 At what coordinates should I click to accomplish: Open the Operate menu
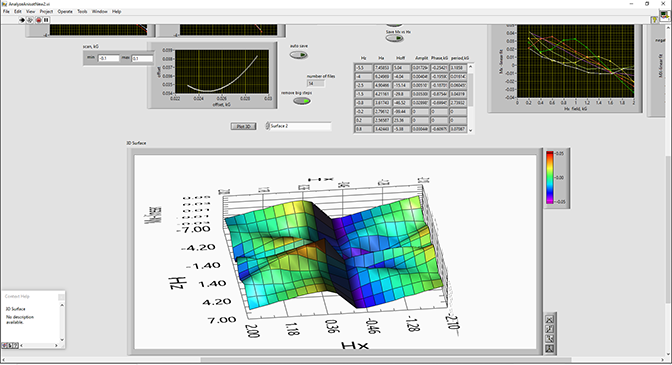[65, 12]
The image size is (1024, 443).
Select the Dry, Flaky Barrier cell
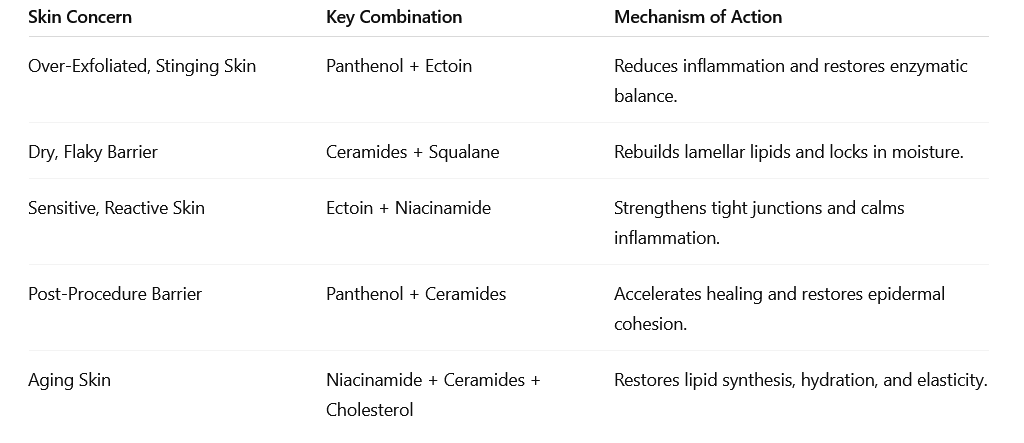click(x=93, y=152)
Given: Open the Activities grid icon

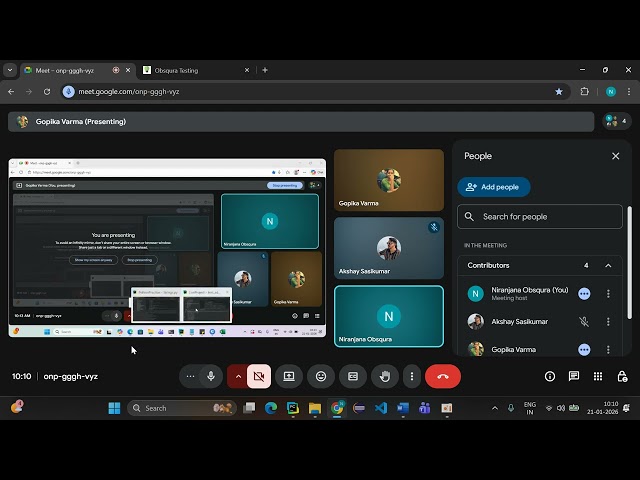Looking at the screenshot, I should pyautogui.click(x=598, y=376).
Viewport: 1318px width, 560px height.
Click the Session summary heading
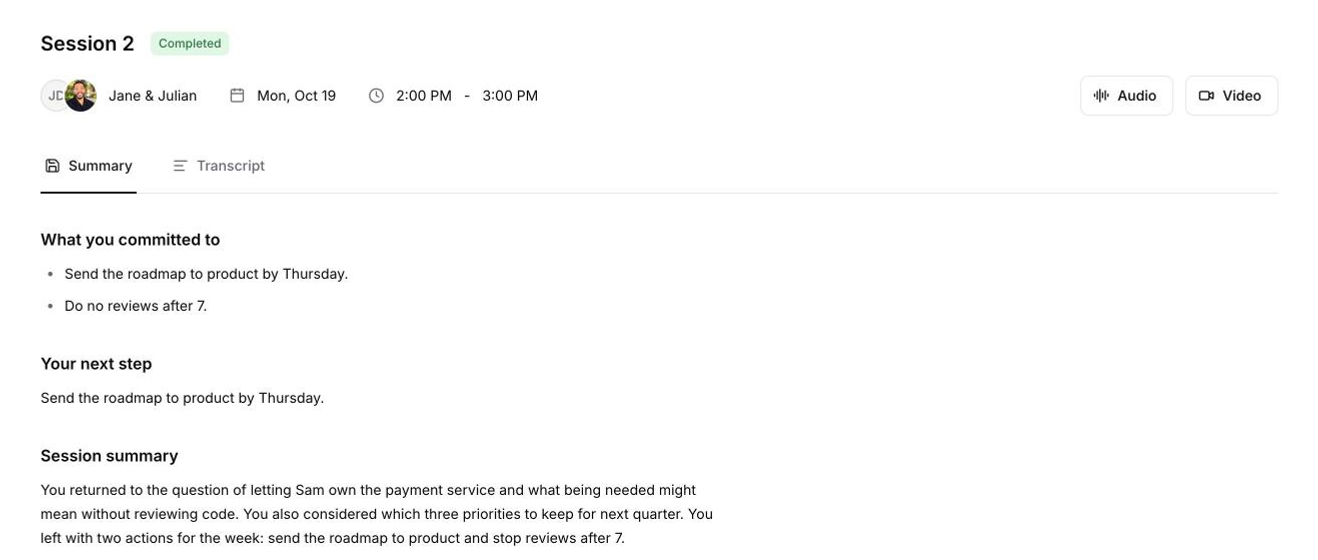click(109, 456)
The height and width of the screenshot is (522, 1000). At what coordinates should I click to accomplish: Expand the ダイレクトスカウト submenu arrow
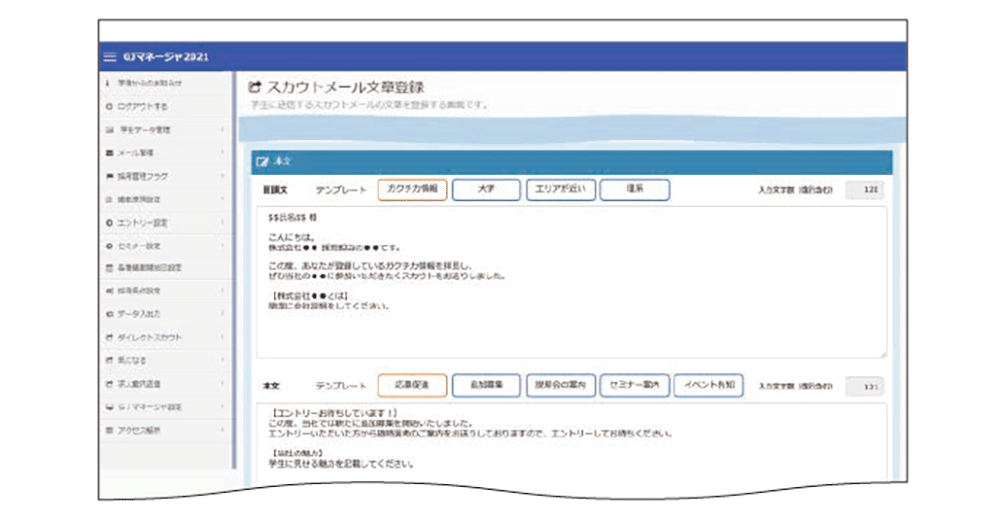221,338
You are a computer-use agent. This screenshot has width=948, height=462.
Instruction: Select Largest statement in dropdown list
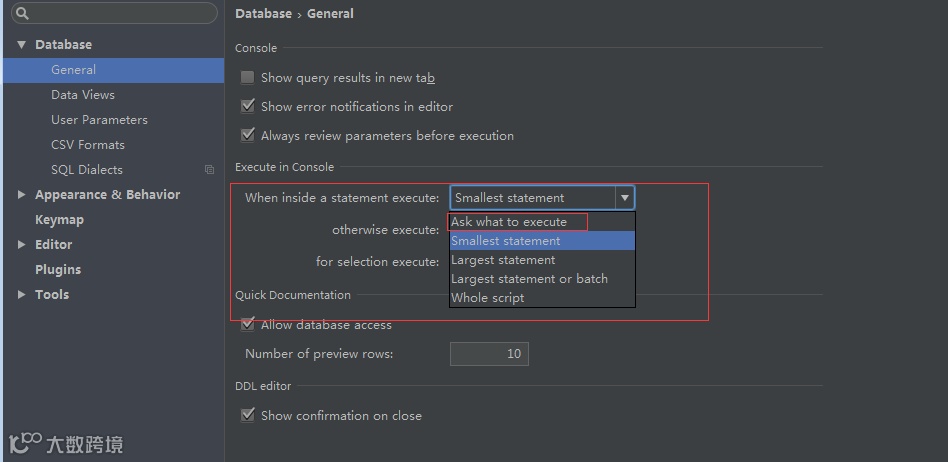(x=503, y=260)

********

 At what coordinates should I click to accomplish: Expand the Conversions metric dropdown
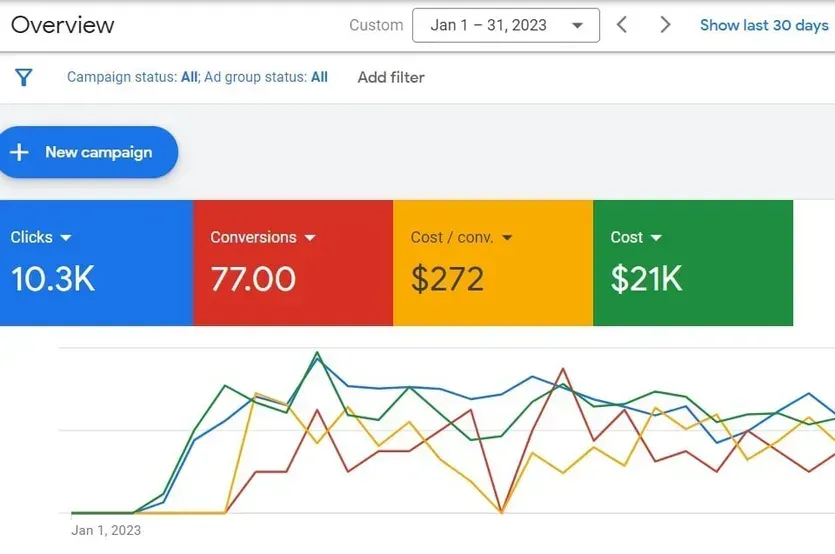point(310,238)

********

*TASK TO COMPLETE*
Go to the line above that contains "At what coordinates should I click to accomplish: Open" and reproduce everything exactly from there through the line that contains "Viewport: 1318px width, 560px height.", leaving out the pictures.

*FINISHED EXERCISE*
 At what coordinates should I click to accomplish: Open the Operate menu
[65, 12]
The image size is (1024, 443).
Select the Dry, Flaky Barrier cell
click(x=93, y=152)
Given: Open the Activities grid icon

Looking at the screenshot, I should pyautogui.click(x=598, y=376).
Viewport: 1318px width, 560px height.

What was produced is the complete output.